Assignment 4 advice

Written by Julie Zelenski

Warmups

Before you dive in, it might help to work through some thought exercises to bring our your inner bitwise ninja. Answering these questions is not required, nor to be submitted. You are encouraged to freely discuss these warmup questions and answers with your peers (in person, on forum) to help everyone reach a solid foundation on the basic concepts before starting.

You also may find it helpful to review the bits/int/float exercises from labs 3 and 4, especially if you left tasks unfinished or feel you still have gaps in your understanding.

General advice on working with bits

Advice on testing

Program facts

Frequently asked questions about assign4

What is allowed/disallowed when writing the cmp_bits function?

A straightforward approach is to write a helper to counts the "on" bits in an integer, call the helper to get the two counts, and compare them. The helper that counts bits might use a loop to individually mask out each bit and increment a counter. This strategy is perfectly acceptable. There are alternative approaches that don't rely on counting, but instead take advantage of the bitwise properties. For example, it is possible to quickly eliminate the bits in common since they don't change the comparison result. You can also streamline by processing both integers in a single loop and stopping as soon as you can determine the result. We encourage you to play around with how you can streamline, as this exploration will strengthen your understanding of bitwise manipulation, but we will accept any simple, reasonably efficient implementation (such as the dual bit-count and subtract). One entirely off-limits function is the gcc builtin_popcount. You might find it a useful testing tool to compare against your own counter, but will receive no credit for using it to implement bit counting.

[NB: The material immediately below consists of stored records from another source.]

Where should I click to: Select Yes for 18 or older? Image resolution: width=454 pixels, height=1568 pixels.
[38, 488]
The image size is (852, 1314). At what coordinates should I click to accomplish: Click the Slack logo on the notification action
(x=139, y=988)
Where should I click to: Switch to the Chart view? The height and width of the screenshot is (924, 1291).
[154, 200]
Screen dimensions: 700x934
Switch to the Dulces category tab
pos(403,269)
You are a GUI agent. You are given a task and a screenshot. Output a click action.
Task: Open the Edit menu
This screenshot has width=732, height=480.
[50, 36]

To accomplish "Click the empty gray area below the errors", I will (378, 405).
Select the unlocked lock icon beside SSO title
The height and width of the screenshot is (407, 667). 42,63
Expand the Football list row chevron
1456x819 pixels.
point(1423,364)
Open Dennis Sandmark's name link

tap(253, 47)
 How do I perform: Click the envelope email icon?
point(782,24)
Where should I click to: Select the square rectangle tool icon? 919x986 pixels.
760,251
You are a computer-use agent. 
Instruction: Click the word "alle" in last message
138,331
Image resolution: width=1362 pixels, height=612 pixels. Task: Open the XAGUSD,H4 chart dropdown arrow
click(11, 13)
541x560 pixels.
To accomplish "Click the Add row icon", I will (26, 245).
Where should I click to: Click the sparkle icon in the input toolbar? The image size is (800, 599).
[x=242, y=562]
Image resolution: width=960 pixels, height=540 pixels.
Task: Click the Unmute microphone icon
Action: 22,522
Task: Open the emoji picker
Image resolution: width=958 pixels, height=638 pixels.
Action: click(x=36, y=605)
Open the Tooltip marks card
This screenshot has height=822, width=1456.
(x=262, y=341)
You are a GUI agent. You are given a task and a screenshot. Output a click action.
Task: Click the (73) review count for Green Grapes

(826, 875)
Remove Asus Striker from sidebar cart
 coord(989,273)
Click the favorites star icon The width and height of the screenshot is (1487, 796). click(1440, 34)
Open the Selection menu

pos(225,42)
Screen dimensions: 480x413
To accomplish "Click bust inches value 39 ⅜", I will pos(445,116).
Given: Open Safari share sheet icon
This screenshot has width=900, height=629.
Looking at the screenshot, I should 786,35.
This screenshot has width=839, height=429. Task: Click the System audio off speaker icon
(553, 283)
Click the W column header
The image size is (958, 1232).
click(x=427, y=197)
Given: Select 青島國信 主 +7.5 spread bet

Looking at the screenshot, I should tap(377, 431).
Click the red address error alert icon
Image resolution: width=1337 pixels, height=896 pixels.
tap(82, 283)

Optional extracurricular diversion: Algorithms for fast bit-counting are a perennial interview question and there are many fancy solutions. A Google search will turn up many discussions explaining various approaches and arguing their merits. These algorithms are also O(N), but reduce the constant on the linear term. These clever ideas make interesting reading and we encourage your exploration but only after you've finished your own implementation, otherwise, is easy to be overly lead by the work of others and compromise the opportunity to do your own thinking and coding. The CS107 policy is that code you submit (for this or any assignment) should be something you wrote yourself, not copied or adapted from the code/pseudocode of others.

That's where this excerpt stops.